The Constitution prescribes the rules about how the United States is to enter a war, and the Obama administration has violated those rules.
The administration argues that the hostilities, because limited, do not rise to the level of “war,” as the Constitution uses that word. But that position is almost surely wrong: Founding-Era dictionaries and other sources, both legal and lay, tell us that when the Constitution was approved, “war” consisted of any hostilities initiated by a sovereign over opposition. A very typical dictionary definition was, “the exercise of violence under sovereign command against such as oppose.” (Barlow, 1772-73). I have found no suggestion in any contemporaneous source that operations of the kind the U.S. is conducting were anything but “war.”
The Founders’ favorite authority on international law, Vattel, divided wars into three principal categories: defensive wars, offensive just wars, and offensive unjust wars. A nation fought a defensive war when it responded to an invasion. It fought a just offensive war when it responded to an infringement of its rights short of invasion. It fought an unjust offensive war if it attacked another country even though that other country had not infringed its rights. Examples of unjust offensive wars were those fought for conquest or to limit an innocent neighbor’s power.
A defensive war did not require a declaration. A just offensive war did require one, although it might be called something other than “declaration of war.” The declaration triggered certain consequences under international law, but Vattel says its principal purpose was to give the other country a last chance to correct the injury it was inflicting. Because unjust wars were those launched by a country that had not suffered legal injury, it follows that “declarations of war” issued by an aggressor were at least partially defective.
Now: The federal government has only those powers the Constitution grants it. The Constitution grants the federal government authority to begin and wage a defensive war: “The United States shall . . . protect each [state] against Invasion” (IV-4). (Protection of U.S. territories is impliedly authorized as well: IV-3-2) But the Constitution grants only Congress authority to initiate a just offensive war—that is, an American attack to vindicate our legitimate rights: “The Congress shall have Power . . . To declare War.” (I-8-11). It can be inferred from the document that the government has no constitutional power to wage an unjust war.
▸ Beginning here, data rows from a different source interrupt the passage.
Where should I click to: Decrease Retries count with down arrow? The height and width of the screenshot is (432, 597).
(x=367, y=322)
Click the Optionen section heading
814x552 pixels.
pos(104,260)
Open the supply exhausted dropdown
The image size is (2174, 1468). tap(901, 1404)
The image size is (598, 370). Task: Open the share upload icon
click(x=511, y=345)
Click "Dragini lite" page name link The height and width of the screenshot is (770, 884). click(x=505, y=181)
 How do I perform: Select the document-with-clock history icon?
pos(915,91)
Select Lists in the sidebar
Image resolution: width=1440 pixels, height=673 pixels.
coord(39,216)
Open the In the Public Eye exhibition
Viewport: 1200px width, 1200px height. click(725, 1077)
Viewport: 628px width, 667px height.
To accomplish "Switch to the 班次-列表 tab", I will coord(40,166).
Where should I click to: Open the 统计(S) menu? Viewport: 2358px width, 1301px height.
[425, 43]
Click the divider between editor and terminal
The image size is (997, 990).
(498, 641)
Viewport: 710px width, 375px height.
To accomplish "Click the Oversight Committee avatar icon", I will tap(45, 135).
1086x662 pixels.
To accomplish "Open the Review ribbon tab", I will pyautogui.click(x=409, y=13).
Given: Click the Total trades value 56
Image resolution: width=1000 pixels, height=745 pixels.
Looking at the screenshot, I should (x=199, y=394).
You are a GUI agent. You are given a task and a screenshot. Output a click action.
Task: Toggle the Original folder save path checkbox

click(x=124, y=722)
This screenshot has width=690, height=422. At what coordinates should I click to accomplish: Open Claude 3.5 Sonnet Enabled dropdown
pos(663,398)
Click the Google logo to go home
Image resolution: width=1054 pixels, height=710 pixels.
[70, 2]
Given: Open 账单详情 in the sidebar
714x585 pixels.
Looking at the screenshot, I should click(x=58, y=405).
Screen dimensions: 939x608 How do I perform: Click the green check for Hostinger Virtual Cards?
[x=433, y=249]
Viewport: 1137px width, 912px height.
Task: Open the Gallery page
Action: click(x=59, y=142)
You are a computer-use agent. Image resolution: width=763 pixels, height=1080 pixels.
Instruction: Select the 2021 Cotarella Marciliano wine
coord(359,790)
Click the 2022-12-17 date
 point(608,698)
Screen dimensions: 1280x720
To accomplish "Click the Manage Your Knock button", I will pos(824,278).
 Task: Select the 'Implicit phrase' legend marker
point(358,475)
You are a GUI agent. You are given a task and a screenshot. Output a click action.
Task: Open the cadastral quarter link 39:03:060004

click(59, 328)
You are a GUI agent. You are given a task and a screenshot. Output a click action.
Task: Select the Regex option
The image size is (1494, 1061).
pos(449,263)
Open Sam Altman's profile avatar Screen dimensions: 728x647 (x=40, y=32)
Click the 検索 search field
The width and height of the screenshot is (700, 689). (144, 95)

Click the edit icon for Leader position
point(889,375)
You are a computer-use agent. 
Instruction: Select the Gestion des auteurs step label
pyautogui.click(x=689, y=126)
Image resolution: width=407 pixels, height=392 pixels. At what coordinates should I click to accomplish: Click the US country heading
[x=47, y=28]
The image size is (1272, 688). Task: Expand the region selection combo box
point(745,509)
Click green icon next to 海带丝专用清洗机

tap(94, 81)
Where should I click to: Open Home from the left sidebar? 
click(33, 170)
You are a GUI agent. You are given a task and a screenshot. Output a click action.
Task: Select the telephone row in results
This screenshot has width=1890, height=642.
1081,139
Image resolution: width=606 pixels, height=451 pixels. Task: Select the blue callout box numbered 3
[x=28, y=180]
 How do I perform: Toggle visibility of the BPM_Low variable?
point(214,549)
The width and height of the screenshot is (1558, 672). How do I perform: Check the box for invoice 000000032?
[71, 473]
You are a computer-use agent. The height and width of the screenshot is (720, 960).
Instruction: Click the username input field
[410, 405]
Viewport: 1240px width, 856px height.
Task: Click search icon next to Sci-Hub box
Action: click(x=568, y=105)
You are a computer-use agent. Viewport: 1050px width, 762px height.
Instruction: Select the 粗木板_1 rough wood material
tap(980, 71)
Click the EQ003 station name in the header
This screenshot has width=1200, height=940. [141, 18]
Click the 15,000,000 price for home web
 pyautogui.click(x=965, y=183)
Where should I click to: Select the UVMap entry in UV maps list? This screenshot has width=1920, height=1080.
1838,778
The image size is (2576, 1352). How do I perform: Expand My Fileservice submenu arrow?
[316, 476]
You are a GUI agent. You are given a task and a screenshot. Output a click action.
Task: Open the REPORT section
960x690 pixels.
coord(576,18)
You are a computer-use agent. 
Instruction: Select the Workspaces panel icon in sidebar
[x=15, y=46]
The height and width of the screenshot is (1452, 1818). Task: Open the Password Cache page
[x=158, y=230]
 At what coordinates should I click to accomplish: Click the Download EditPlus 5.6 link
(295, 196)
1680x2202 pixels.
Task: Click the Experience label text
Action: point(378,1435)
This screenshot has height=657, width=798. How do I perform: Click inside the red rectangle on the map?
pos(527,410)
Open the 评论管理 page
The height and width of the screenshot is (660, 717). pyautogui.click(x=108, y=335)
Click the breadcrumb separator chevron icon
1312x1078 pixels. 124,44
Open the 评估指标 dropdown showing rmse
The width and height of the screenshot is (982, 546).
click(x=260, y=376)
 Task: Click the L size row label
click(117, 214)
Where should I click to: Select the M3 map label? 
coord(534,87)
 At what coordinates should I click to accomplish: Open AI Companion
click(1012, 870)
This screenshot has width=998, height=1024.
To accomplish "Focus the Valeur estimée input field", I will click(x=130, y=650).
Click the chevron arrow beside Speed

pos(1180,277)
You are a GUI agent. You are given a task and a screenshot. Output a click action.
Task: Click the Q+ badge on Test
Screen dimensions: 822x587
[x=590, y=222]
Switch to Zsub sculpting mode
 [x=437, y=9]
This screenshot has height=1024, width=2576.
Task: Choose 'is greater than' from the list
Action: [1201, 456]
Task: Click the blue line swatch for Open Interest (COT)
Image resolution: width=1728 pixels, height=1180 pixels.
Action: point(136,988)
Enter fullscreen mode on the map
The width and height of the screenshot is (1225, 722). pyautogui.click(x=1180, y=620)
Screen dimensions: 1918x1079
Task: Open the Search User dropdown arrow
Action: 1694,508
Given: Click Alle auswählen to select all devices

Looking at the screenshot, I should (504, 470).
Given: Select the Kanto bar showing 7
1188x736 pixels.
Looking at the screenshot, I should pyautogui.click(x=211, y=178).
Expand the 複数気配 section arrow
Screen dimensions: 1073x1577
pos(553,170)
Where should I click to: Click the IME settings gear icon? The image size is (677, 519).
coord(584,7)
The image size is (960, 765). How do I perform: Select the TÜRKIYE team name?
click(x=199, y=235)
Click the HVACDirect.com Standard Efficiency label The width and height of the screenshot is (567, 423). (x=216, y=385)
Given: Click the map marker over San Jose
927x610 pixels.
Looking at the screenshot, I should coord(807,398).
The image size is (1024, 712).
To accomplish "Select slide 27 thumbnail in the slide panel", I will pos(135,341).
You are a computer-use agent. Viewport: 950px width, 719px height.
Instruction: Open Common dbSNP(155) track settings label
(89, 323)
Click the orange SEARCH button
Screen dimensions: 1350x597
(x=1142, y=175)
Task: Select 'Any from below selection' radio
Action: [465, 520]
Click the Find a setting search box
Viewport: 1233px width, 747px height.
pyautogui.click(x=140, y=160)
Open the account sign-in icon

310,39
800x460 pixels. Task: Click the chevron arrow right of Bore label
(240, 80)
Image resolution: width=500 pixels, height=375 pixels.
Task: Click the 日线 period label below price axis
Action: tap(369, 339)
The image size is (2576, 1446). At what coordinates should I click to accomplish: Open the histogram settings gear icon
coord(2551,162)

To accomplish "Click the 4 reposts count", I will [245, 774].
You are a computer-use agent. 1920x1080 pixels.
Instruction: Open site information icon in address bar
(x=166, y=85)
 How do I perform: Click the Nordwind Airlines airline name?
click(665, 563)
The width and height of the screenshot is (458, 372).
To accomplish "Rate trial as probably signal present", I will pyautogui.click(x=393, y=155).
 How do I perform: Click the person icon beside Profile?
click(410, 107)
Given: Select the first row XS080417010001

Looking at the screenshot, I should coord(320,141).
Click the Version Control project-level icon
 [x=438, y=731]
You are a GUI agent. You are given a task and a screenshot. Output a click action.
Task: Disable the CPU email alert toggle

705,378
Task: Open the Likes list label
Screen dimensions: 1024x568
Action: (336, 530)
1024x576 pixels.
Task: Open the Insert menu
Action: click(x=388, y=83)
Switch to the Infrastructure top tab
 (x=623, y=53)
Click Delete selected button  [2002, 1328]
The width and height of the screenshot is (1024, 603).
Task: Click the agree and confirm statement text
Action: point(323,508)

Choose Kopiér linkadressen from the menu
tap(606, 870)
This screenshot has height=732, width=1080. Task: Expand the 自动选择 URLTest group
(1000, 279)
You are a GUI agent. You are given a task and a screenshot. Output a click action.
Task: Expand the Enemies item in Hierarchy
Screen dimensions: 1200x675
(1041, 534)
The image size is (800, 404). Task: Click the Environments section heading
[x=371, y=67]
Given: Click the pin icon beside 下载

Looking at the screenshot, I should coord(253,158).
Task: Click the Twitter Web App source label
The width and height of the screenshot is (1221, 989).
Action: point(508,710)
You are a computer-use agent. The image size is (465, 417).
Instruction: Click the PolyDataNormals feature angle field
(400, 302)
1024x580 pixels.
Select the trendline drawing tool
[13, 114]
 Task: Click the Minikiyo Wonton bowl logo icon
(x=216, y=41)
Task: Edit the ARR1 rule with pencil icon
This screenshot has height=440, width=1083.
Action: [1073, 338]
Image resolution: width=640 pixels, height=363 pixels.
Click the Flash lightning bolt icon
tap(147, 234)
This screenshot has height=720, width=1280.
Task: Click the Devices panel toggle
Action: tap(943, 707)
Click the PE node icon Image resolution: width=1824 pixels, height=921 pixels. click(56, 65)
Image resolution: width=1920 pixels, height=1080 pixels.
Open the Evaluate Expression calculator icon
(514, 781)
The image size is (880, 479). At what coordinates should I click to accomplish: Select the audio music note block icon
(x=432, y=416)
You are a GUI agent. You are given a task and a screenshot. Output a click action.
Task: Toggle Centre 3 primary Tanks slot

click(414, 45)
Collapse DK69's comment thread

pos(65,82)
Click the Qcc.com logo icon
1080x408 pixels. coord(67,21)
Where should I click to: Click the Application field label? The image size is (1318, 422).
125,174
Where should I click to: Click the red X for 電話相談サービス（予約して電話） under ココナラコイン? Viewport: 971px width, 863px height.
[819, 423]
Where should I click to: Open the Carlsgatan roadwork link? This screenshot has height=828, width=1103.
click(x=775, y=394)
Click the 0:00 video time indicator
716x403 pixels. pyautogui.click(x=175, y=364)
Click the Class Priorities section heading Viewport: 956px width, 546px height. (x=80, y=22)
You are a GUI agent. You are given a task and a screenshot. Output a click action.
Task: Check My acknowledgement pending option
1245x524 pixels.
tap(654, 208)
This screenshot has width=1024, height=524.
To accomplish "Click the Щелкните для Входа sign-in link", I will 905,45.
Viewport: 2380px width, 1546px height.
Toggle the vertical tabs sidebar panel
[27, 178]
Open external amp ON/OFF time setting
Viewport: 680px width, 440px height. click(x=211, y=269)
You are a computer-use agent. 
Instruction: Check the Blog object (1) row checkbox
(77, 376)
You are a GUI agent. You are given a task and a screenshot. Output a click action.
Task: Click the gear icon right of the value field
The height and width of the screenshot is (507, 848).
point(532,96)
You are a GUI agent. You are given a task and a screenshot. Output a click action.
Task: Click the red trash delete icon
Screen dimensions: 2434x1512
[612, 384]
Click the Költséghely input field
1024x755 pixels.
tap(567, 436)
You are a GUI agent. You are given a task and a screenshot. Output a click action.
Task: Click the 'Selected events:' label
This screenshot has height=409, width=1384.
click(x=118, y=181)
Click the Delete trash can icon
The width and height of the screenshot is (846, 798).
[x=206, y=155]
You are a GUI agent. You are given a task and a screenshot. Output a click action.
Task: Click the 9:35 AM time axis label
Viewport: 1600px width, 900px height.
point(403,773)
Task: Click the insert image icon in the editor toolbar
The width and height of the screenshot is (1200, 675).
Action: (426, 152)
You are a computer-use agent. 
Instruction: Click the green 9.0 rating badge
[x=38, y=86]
The Constitution entrusts Congress with creating the means for waging war: “To raise and support Armies” (I-8-12), “To provide and maintain a Navy” (I-8-13), and “To provide for calling forth the Militia to . . . repel Invasions” (I-8-15). It grants the President authority to serve as Commander-in-Chief (II-2-1). Under the latter provision, the President can oppose an invader (engage in defensive war) without prior congressional authorization, since “The United States [not just Congress] shall . . . protect each [state] against Invasion” (IV-4). But there is no enumerated power authorizing the President to launch an offensive war without a congressional resolution that qualifies in substance as a declaration.
Many quotations from key Founders show that is was their understanding as well. For example, James Wilson, one of the greatest Founders, told the Pennsylvania ratifying convention:
“This system will not hurry us into war; it is calculated to guard against it. It will not be in the power of a single man, or a single body of men, to involve us in such distress; for the important power of declaring war is vested in the legislature at large: this declaration must be made with the concurrence of the House of Representatives. . . .”
(This quote is only one of several.)
Nevertheless, many well-meaning people have sought to find a presidential power to wage undeclared war. In part they rely on practice arising decades, even centuries, after the Founding. As I point out in The Original Constitution: What It Actually Said and Meant, such evidence is too remote to be a reliable source of original understanding. The fact that the President sometimes has acted unconstitutionally does not render those acts constitutional.
The most sophisticated presidential defenders make the following argument:
* What determines constitutional force is not how the ratifiers understood the document, but its objective “original public meaning” to the larger public;
* the Constitution grants the President the “executive Power” (II-1-1);
* although the Constitution does not mention undeclared wars, based on the practice of the British Crown the President’s “executive Power” included authority to initiate them.
Unfortunately for this argument, recent scholarship has largely destroyed the view that the phrase “the executive Power” conferred the King of England’s power on the President. The most comprehensive study of the subject is Curtis A. Bradley & Martin S. Flaherty’s article, Executive Power Essentialism and Foreign Affairs, 102 Mich. L. Rev. 545 (2004). In addition, my own published investigation of Founding-Era legal drafting practices discovered that those practices were completely inconsistent with the conclusion that the phrase “executive Power” conferred any authority.
As for the claim that the Constitution’s “original public meaning” trumps what the ratifiers understood, to my knowledge no one has contested the conclusions of my excruciatingly-footnoted 2007 study of Founding-Era interpretative methods. It concluded that the Constitution was to be interpreted by the ratifiers’ understanding, with “original public meaning” being consulted only when a coherent understanding could not be found. In the case of the war power, though, the ratifiers’ understanding is pretty clear.
Although the Obama administration’s Libya operations probably qualify as a constitutionally-authorized “just war” (because designed to assist an oppressed people who have risen in rebellion), launching those operations without prior congressional consent violated the Constitution.